Showing posts with label mom. Show all posts
Showing posts with label mom. Show all posts

Thursday, September 12, 2013

Celebrating Life

On my 30th birthday, a certain male in my family bought 30 roses with 30 vases.  I woke up to find them all over the house.  He also made a fantastic chocolate chip cookie cake, since I prefer cookies to cake any day.

Then my family came over and everyone stared at the Patriots contend in the playoffs, cookie cake in hand, while I kept the kids from consuming the rest of the ice cream.

That's probably the birthday memory that makes me chuckle the most, both for its stellar and absurd elements.  You see... I pretty much straight-up _hate_ football... I really wish I didn't.  I want to be happily screaming at a TV like my hubby.  But outside of a personal amazing story about one of the players who wants to win in memory of his mother's cousin's friend or something... I can't care.

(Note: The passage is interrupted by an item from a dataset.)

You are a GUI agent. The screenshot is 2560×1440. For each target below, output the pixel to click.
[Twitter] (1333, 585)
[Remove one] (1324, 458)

In large part, my football apathy probably stems from having no TV growing up and never getting used to hours watching absurdly overpaid guys fight over a ball like squirrels over a nut.

My ignorance of the sport extended into college, when I was invited to a Superbowl Party.  I inhaled my tea laughing.  Laughed harder when I was told that was the name of the final football competition of the year.

"Okay, I know what the World Series is... But football has super BOWLS?  I'd prefer a plate.  That's ridiculous people...  I mean, I know I was homeschooled and all--it's hilarious--but I don't know how you expect me to believe that..."

So, I was like (really) not raised with football.  At all.

But now that I "get it"... I still don't.  I mean, the players aren't even from the region that they are playing for... we're all like "Go Pats!" over here when half of them are from CA... sigh.  And... I've just lost all my male readers... Guys, I'm trying!  I sit through at least 10 minutes of a fourth quarter every season, I do.  Be impressed... (?)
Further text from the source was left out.